[PROBLEM DESCRIPTION]: Print, word for word, every line from the beginning of the listing up to and including the line with "Nom (29, 923)". Pictures are to be excluded.

[DATA IN THIS EXERCISE]:

-- Opening Marker --

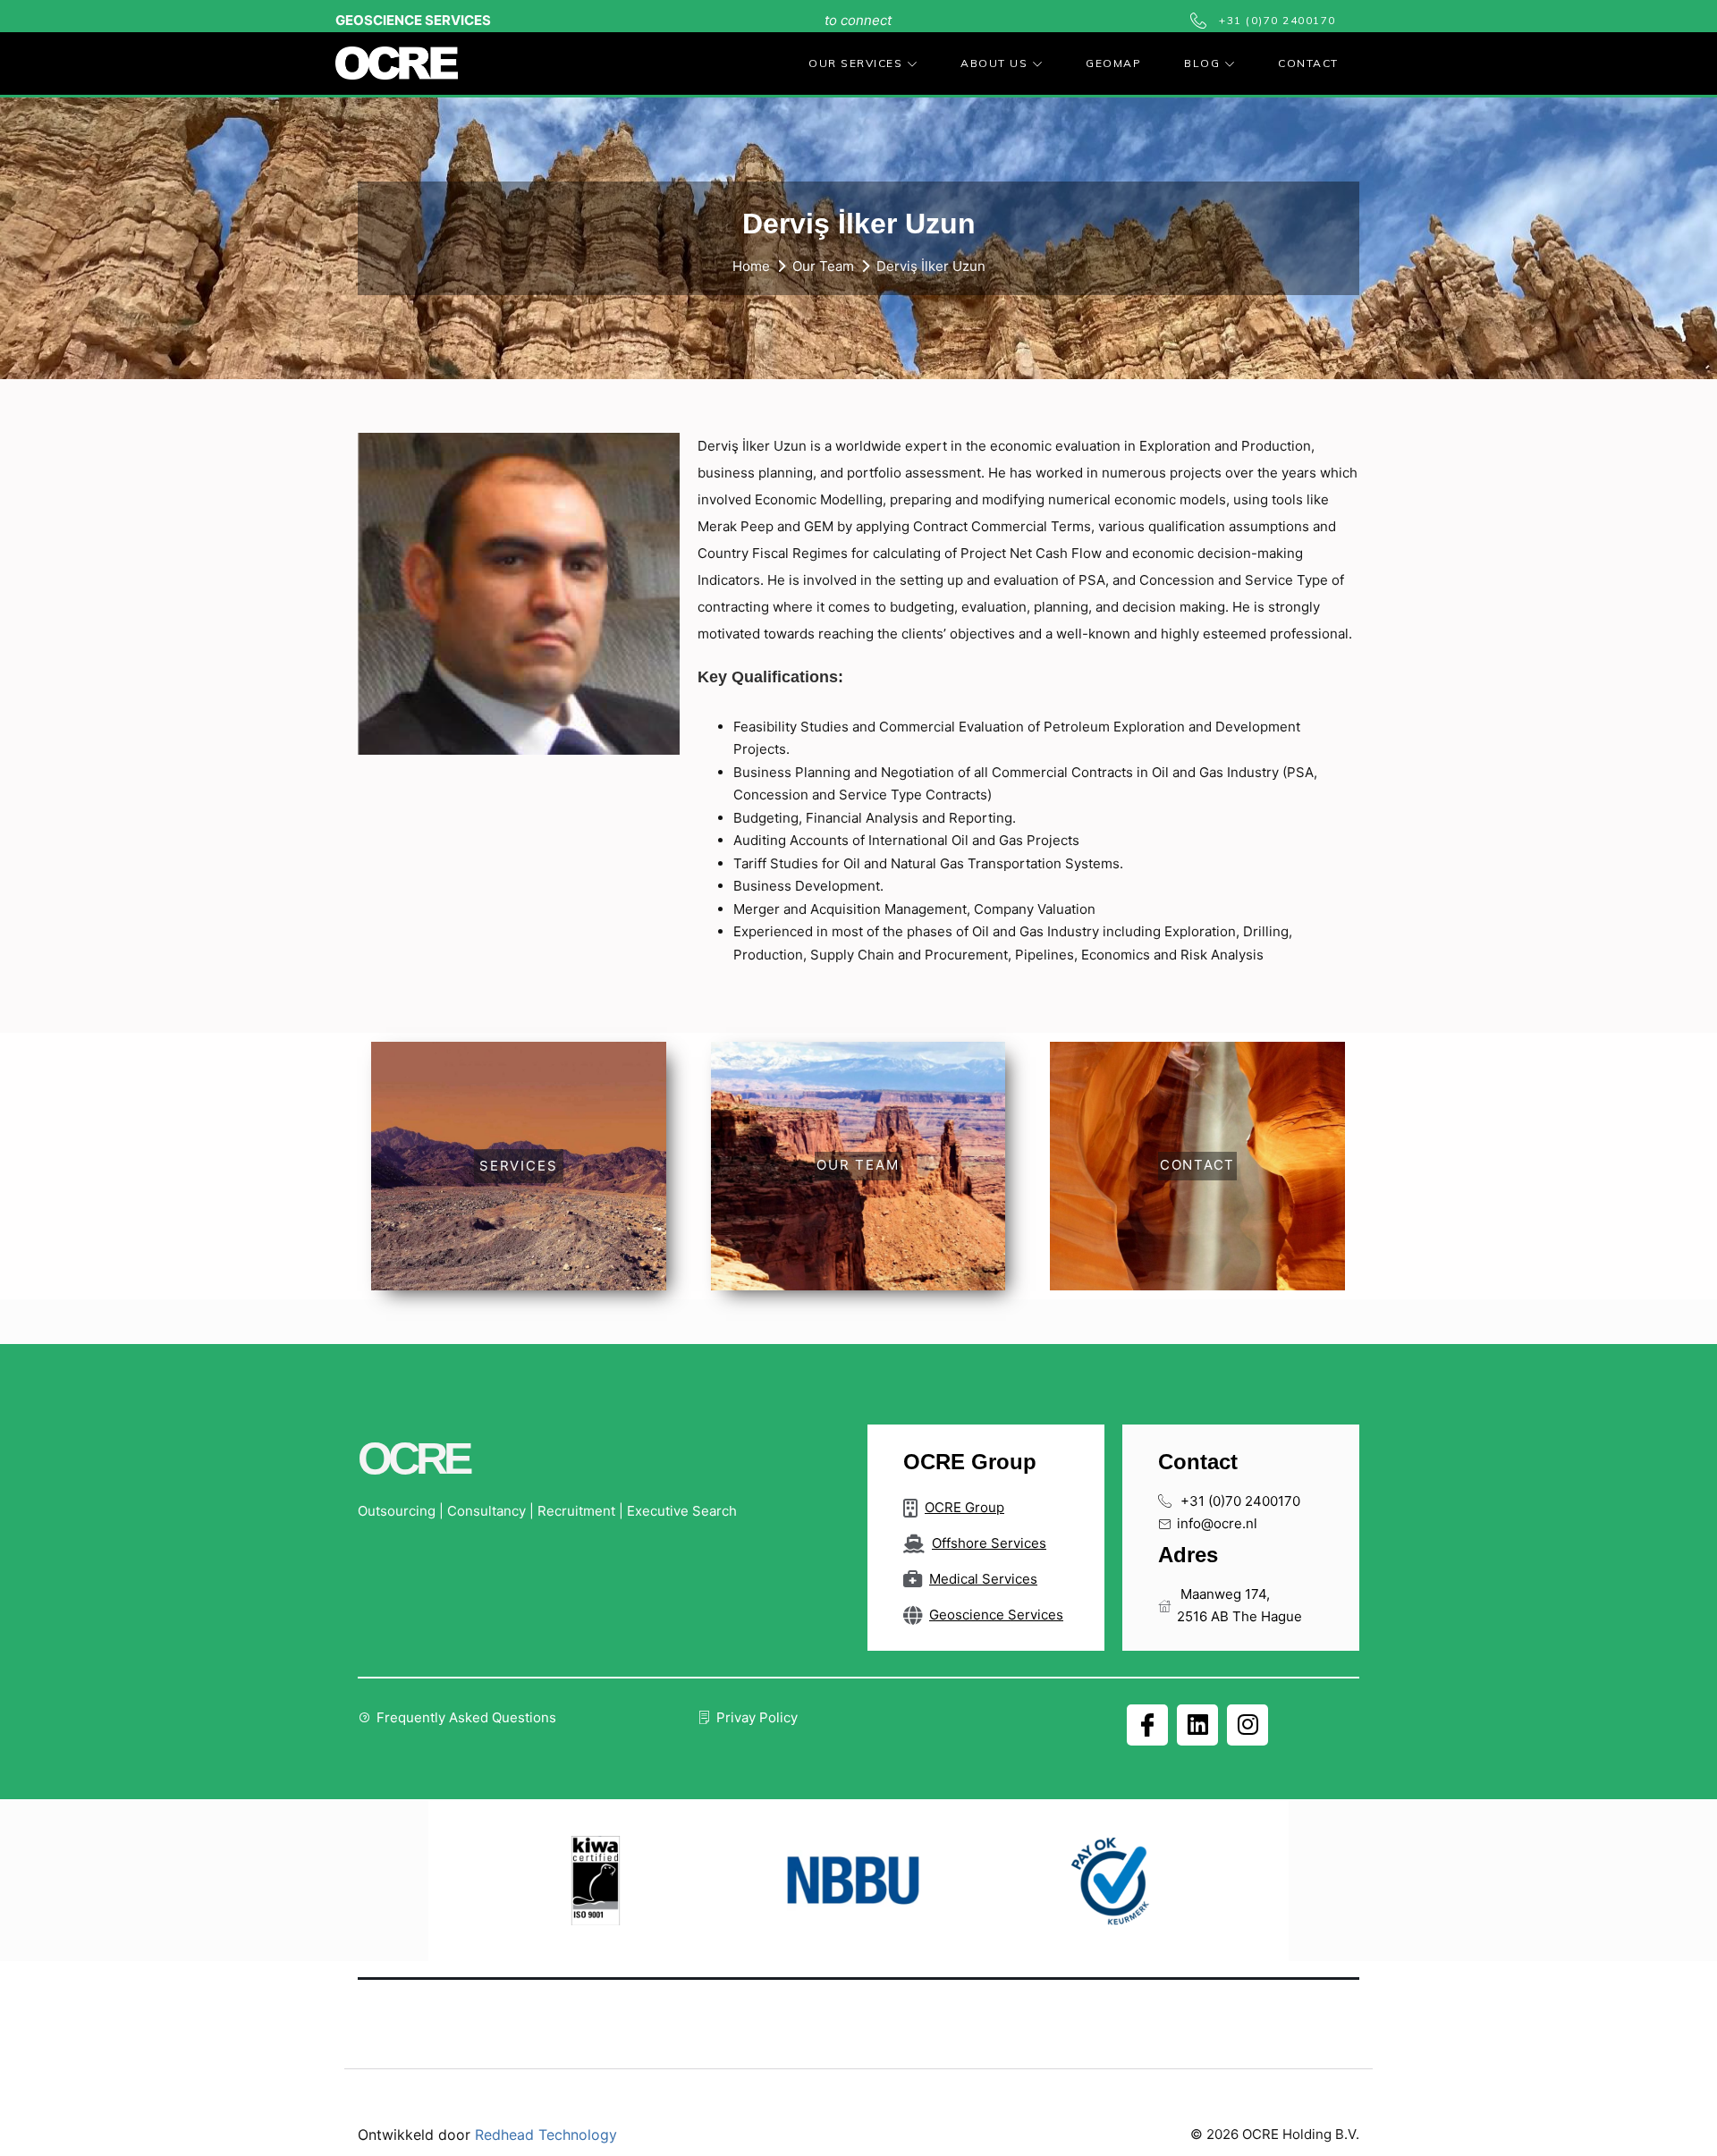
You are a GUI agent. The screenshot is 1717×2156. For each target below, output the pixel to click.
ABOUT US (994, 63)
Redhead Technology (546, 2134)
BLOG (1202, 63)
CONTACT (1308, 63)
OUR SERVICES (855, 63)
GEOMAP (1113, 63)
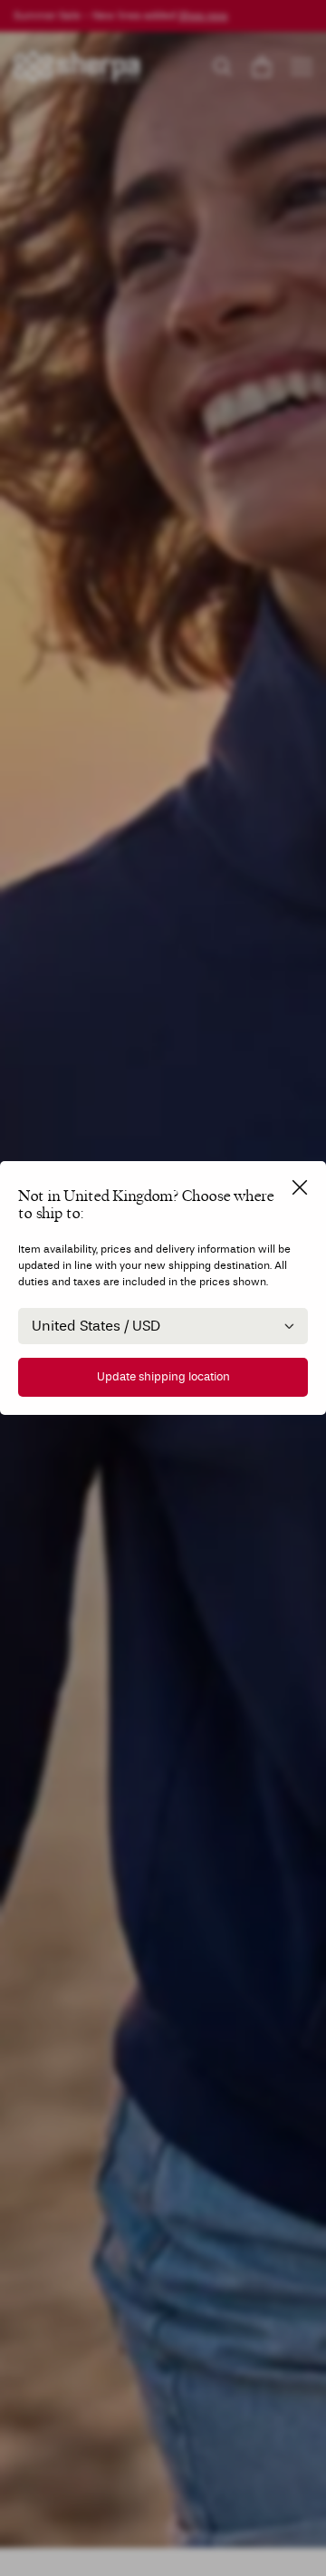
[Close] (300, 1187)
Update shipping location (163, 1377)
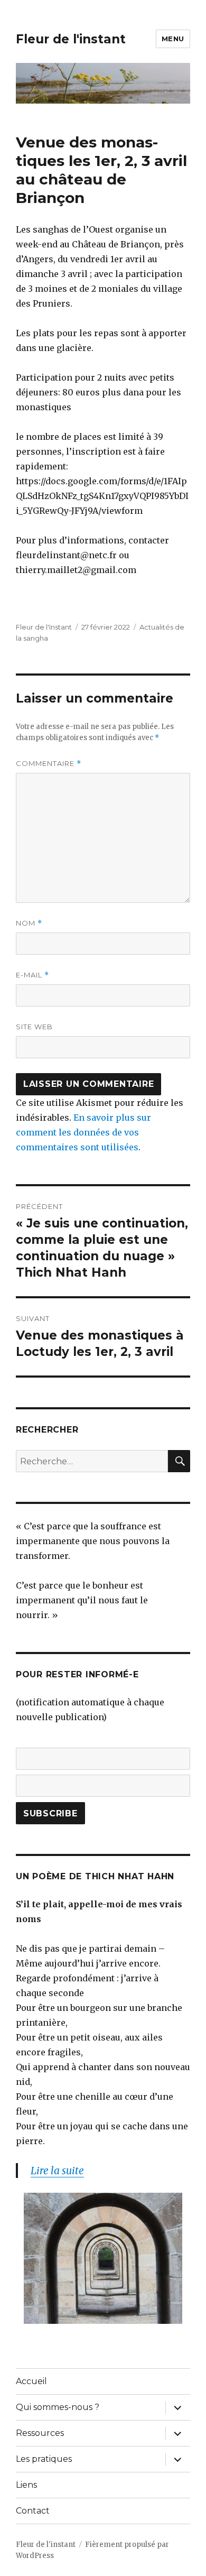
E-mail (32, 975)
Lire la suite (57, 2170)
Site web (34, 1026)
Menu (173, 38)
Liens (26, 2485)
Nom (29, 923)
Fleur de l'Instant (44, 627)
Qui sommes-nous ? (57, 2407)
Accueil (31, 2381)
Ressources (40, 2433)
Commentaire (48, 763)
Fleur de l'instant (71, 39)
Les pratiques (44, 2459)
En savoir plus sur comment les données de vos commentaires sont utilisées (83, 1132)
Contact (33, 2511)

-- Closing Marker --

[EXERCISE RESPONSE]:
You are a GUI agent. The screenshot is 1717×2156. For each target below, output the pixel to click.
ABOUT US (994, 63)
Redhead Technology (546, 2134)
BLOG (1202, 63)
CONTACT (1308, 63)
OUR SERVICES (855, 63)
GEOMAP (1113, 63)
[Close] (300, 1187)
Update shipping location (163, 1377)
E-mail (32, 975)
Lire la suite (57, 2170)
Site web (34, 1026)
Menu (173, 38)
Liens (26, 2485)
Nom (29, 923)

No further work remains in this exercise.